03/08/2016 10:31 EDT | Actualisé 03/08/2016 10:31 EDT

La vie est un long fleuve. Pas tranquille, mais un long fleuve tout de même, et la régularité du courant nous endort le plus souvent. On attend une promotion, la fin de semaine, l'attention d'une femme, que le petit fasse ses nuits. On attend un emploi, une publication, les vacances d'été, la coupe Stanley. On attend quelque chose qui nous fera nous sentir mieux.

J'ignore pourquoi, mais on s'imagine tous vivre jusqu'à quatre-vingt ans...

Pendant qu'on fait le souper, qu'on va danser, qu'on écoule les heures au boulot, toutefois, certains de nos congénères ne visent pas le long terme. Ils évoluent dans un monde que nous imaginons tellement loin, et si peu relié à notre quotidien qu'il est facile d'en nier l'existence. Le même phénomène qui vous fait regarder un reportage sur une tuerie au Kenya avant d'aller souper. Ce n'est pas de la mauvaise volonté, ni un manque de sensibilité, mais c'est loin. Vous n'y connaissez personne, et la petite dernière a encore chopé la gastro. Vous vous inquiétez plus qu'elle ne la refile à sa sœur que vous ne vous en faites pour Jamal, et c'est bien normal.

Jamal n'a jamais pris un verre sur une terrasse. Pour commencer, il est musulman, et n'a jamais vu d'alcool avant vingt ans, mais c'est de peu d'importance. La version de l'islam qu'on lui a inculquée est si loin des enseignements du Prophète qu'on ne peut plus vraiment parler de religion. Jamal, lui, n'en sait rien, et ne le croirait pas même si on le lui disait. Jamal ne s'assoira jamais ni dans une voiture sport, ni dans un cinéma, mais ça lui est égal.

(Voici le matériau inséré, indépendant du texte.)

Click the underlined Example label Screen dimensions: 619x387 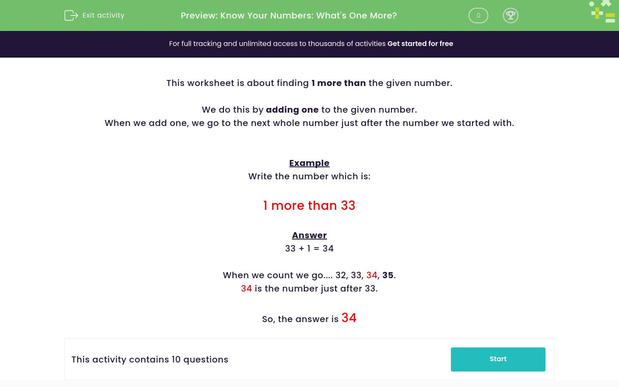tap(309, 163)
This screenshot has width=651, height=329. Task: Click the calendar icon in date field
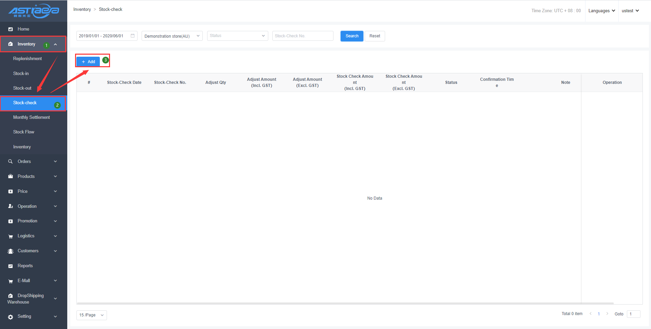click(133, 36)
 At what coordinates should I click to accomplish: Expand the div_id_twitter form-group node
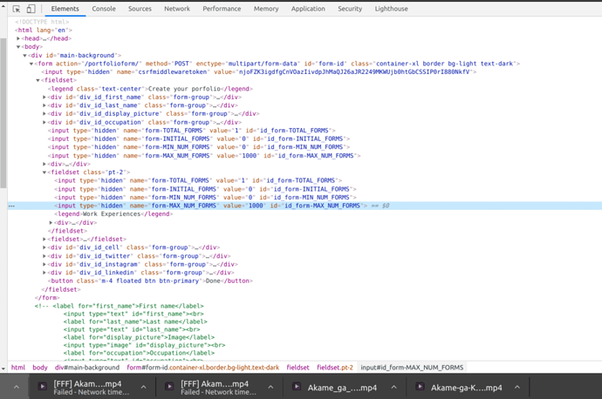(x=45, y=256)
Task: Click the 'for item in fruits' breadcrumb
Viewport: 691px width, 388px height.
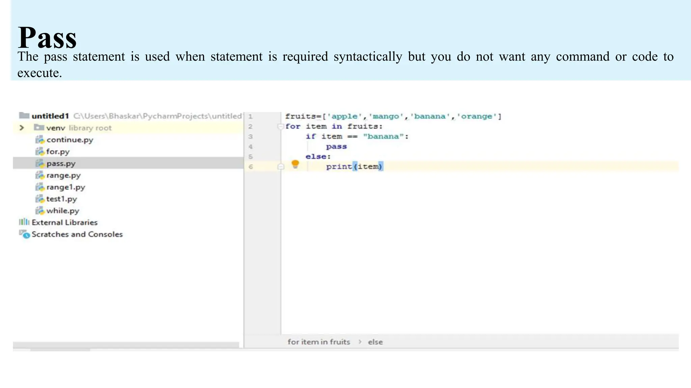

Il vivait seul, orphelin, dans un petit village perdu, et désormais, il a des amis, un chef et un but dans l'existence. Il voyage, même si c'est toujours pour les affaires. On lui a trouvé des compétences. Il mange à sa faim. Il ne rêve même pas, en fait, du paradis promis aux martyrs, même s'il ne reculerait pas. Pour lui, le paradis est déjà là, si on compare sa situation à sa vie d'avant.

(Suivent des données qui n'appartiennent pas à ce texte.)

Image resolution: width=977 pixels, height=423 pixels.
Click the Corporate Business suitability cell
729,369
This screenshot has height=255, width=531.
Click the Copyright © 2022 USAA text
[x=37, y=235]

Jamal a mon âge. Nous sommes nés le même jour. Le jour où j'ai obtenu mon diplôme de l'école secondaire, il a tué pour la première fois, et s'est aperçu que ça ne lui faisait ni chaud ni froid. Il sait, techniquement, que c'est mal, mais le mal est partout autour de lui.

Ses nouveaux protecteurs, en fait, lui ont appris que la planète est peuplée en majorité de gens qui méritent de mourir. Il ne le savait pas, mais vu les conditions déplorables dans lesquelles il a passé ses quinze premières années, il est bien prêt à le croire. Un jour, on lui a montré une télévision. CNN. Il a vu comment vivaient ses ennemis. Nous. Le luxe dans lequel nous nous roulions, en continuant de nous plaindre.

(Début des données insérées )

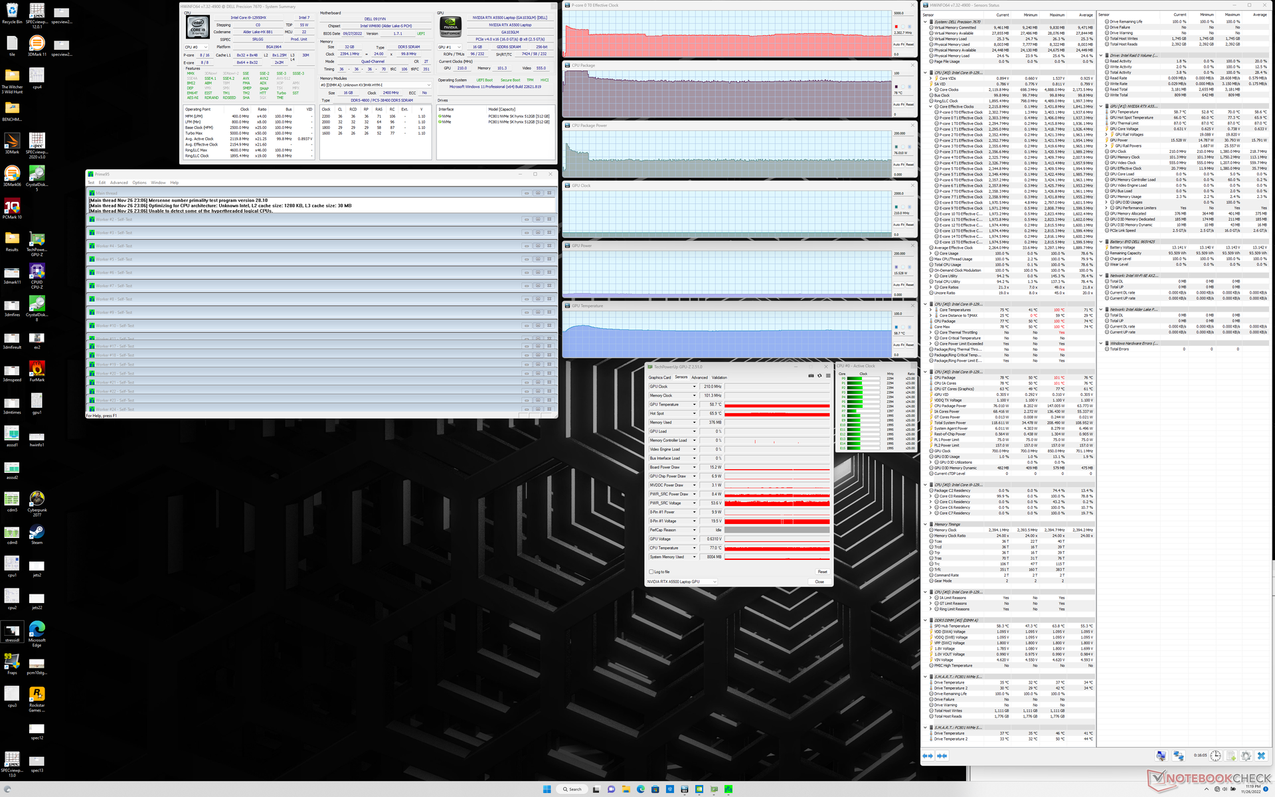Click the Windows taskbar Search box
Viewport: 1275px width, 797px height.
point(572,789)
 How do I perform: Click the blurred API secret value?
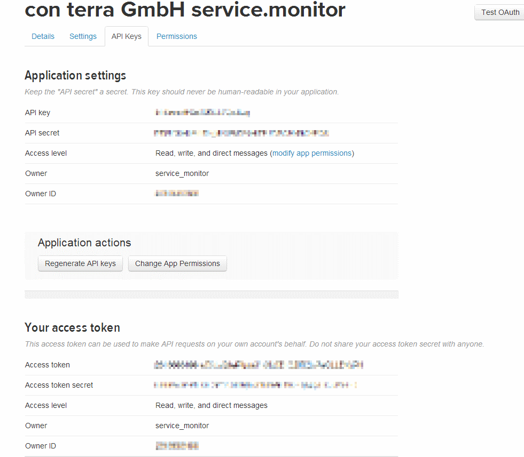tap(241, 133)
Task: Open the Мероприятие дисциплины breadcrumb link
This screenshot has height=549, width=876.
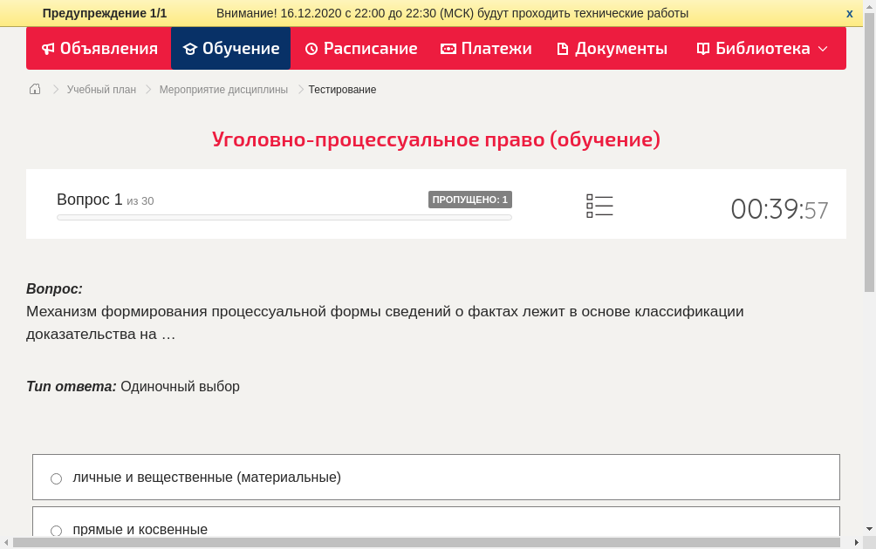Action: coord(223,90)
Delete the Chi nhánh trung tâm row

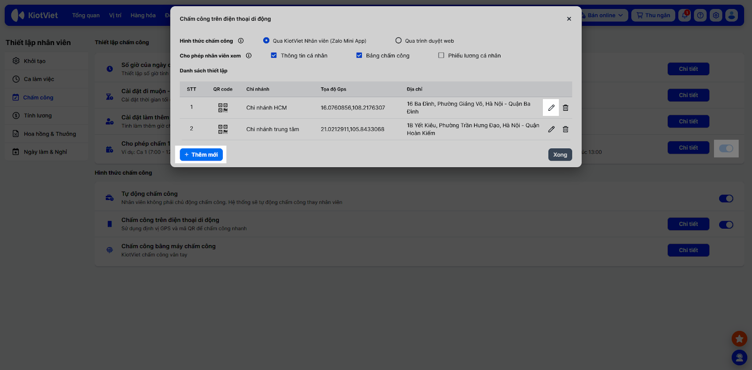point(565,129)
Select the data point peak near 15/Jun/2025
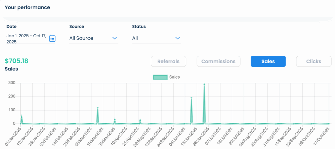 pyautogui.click(x=191, y=98)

Jamal n'est pas un mauvais bougre, mais ça lui a mis le feu au cul, disons...

Quand j'ai lâché le cégep, Jamal se traînait à plat ventre dans un camp d'entraînement, quelque part en Afrique. À sa grande surprise, il était doué. Pour Jamal, se démarquer de la masse, c'était du jamais vu. Pour la première fois de sa vie, des gens lui faisaient confiance. Pour la première fois de sa vie, il se faisait confiance...

Jamal s'est révélé être un meneur d'hommes. Au moment où j'ai publié mon premier roman, il dirigeait sa propre cellule terroriste depuis huit ans, et était déjà responsable de plusieurs attentats. Vous savez, ceux couverts en une minute, aux nouvelles, et dont vous vous désintéressez en apprenant où ils ont eu lieu... Des dizaines de personnes y ont trouvé la mort. Jamal n'a jamais été un génie, mais c'est un excellent exécutant, qui sait tirer le meilleur de ses hommes. Il suffit de lui pointer une cible.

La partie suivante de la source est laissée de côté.